━━━━━ Supplied data
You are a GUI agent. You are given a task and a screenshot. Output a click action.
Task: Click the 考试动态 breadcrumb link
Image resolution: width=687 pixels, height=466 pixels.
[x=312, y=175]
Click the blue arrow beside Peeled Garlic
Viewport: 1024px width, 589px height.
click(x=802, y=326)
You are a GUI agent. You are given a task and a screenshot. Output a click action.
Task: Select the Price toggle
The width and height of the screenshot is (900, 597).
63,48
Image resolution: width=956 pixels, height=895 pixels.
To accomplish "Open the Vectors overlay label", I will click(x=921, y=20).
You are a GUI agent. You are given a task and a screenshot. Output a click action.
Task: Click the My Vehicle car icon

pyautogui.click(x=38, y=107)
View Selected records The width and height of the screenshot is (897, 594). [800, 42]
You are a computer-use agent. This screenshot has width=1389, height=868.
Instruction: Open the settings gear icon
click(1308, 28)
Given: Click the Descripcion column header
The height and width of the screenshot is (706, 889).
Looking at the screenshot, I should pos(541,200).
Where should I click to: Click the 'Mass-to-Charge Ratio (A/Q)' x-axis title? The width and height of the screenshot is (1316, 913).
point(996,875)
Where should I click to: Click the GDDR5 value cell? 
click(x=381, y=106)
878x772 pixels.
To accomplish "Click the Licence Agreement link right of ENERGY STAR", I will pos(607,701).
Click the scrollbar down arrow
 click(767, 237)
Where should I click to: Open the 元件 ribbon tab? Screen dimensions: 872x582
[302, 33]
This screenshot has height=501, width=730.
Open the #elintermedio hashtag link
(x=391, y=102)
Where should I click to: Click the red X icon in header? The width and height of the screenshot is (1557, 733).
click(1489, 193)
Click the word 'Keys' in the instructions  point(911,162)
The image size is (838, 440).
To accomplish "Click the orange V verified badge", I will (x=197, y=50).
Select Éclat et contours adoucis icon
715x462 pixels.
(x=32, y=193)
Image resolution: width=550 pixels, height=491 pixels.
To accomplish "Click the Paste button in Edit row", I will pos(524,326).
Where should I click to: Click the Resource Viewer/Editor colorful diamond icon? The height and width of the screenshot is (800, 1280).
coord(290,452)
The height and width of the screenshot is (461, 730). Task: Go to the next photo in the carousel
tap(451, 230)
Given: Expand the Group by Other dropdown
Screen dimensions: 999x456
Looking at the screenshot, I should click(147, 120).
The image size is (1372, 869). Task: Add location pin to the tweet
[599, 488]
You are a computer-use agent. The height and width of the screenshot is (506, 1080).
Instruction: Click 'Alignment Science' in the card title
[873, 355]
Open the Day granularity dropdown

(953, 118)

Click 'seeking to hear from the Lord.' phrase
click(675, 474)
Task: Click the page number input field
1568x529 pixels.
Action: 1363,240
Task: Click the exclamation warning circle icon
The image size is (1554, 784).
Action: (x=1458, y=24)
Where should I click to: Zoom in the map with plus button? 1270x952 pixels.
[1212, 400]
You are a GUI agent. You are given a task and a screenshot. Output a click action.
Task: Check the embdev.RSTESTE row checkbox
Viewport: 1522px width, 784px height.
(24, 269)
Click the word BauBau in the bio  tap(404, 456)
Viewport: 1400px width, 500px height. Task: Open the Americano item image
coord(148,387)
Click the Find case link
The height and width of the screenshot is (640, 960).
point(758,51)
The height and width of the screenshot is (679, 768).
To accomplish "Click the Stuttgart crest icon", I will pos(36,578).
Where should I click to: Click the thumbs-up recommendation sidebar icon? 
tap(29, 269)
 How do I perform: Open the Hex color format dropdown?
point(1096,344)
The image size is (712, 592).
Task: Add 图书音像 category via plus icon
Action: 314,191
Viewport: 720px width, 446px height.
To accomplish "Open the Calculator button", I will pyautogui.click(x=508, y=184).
━━━━━━━━━━
- **Exercise instructions**
Your task is to set down all of the entries exactly as they appear.

- **Answer below**
You are a GUI agent. You are given a task and a screenshot. Output a click action.
Task: Click the 考试动态 breadcrumb link
Image resolution: width=687 pixels, height=466 pixels.
[x=312, y=175]
Click the blue arrow beside Peeled Garlic
Viewport: 1024px width, 589px height.
click(x=802, y=326)
You are a GUI agent. You are given a task and a screenshot. Output a click action.
Task: Select the Price toggle
The width and height of the screenshot is (900, 597).
63,48
Image resolution: width=956 pixels, height=895 pixels.
To accomplish "Open the Vectors overlay label", I will click(x=921, y=20).
You are a GUI agent. You are given a task and a screenshot. Output a click action.
Task: Click the My Vehicle car icon

pyautogui.click(x=38, y=107)
View Selected records The width and height of the screenshot is (897, 594). [800, 42]
You are a computer-use agent. This screenshot has width=1389, height=868.
Instruction: Open the settings gear icon
click(1308, 28)
Given: Click the Descripcion column header
The height and width of the screenshot is (706, 889).
Looking at the screenshot, I should pos(541,200).
Where should I click to: Click the 'Mass-to-Charge Ratio (A/Q)' x-axis title? The width and height of the screenshot is (1316, 913).
point(996,875)
Where should I click to: Click the GDDR5 value cell? 
click(x=381, y=106)
878x772 pixels.
To accomplish "Click the Licence Agreement link right of ENERGY STAR", I will pos(607,701).
Click the scrollbar down arrow
 click(767, 237)
Where should I click to: Open the 元件 ribbon tab? Screen dimensions: 872x582
[302, 33]
This screenshot has height=501, width=730.
Open the #elintermedio hashtag link
(x=391, y=102)
Where should I click to: Click the red X icon in header? The width and height of the screenshot is (1557, 733).
click(1489, 193)
Click the word 'Keys' in the instructions  point(911,162)
The image size is (838, 440).
To accomplish "Click the orange V verified badge", I will (x=197, y=50).
Select Éclat et contours adoucis icon
715x462 pixels.
(x=32, y=193)
Image resolution: width=550 pixels, height=491 pixels.
To accomplish "Click the Paste button in Edit row", I will pos(524,326).
Where should I click to: Click the Resource Viewer/Editor colorful diamond icon? The height and width of the screenshot is (800, 1280).
coord(290,452)
The height and width of the screenshot is (461, 730). Task: Go to the next photo in the carousel
tap(451, 230)
Given: Expand the Group by Other dropdown
Screen dimensions: 999x456
Looking at the screenshot, I should click(147, 120).
The image size is (1372, 869). Task: Add location pin to the tweet
[599, 488]
You are a computer-use agent. The height and width of the screenshot is (506, 1080).
Instruction: Click 'Alignment Science' in the card title
[873, 355]
Open the Day granularity dropdown

(953, 118)

Click 'seeking to hear from the Lord.' phrase
click(675, 474)
Task: Click the page number input field
1568x529 pixels.
Action: 1363,240
Task: Click the exclamation warning circle icon
The image size is (1554, 784).
Action: (x=1458, y=24)
Where should I click to: Zoom in the map with plus button? 1270x952 pixels.
[1212, 400]
You are a GUI agent. You are given a task and a screenshot. Output a click action.
Task: Check the embdev.RSTESTE row checkbox
Viewport: 1522px width, 784px height.
(24, 269)
Click the word BauBau in the bio  tap(404, 456)
Viewport: 1400px width, 500px height. Task: Open the Americano item image
coord(148,387)
Click the Find case link
The height and width of the screenshot is (640, 960).
point(758,51)
The height and width of the screenshot is (679, 768).
To accomplish "Click the Stuttgart crest icon", I will pos(36,578).
Where should I click to: Click the thumbs-up recommendation sidebar icon? 
tap(29, 269)
 How do I perform: Open the Hex color format dropdown?
point(1096,344)
The image size is (712, 592).
Task: Add 图书音像 category via plus icon
Action: 314,191
Viewport: 720px width, 446px height.
To accomplish "Open the Calculator button", I will pyautogui.click(x=508, y=184).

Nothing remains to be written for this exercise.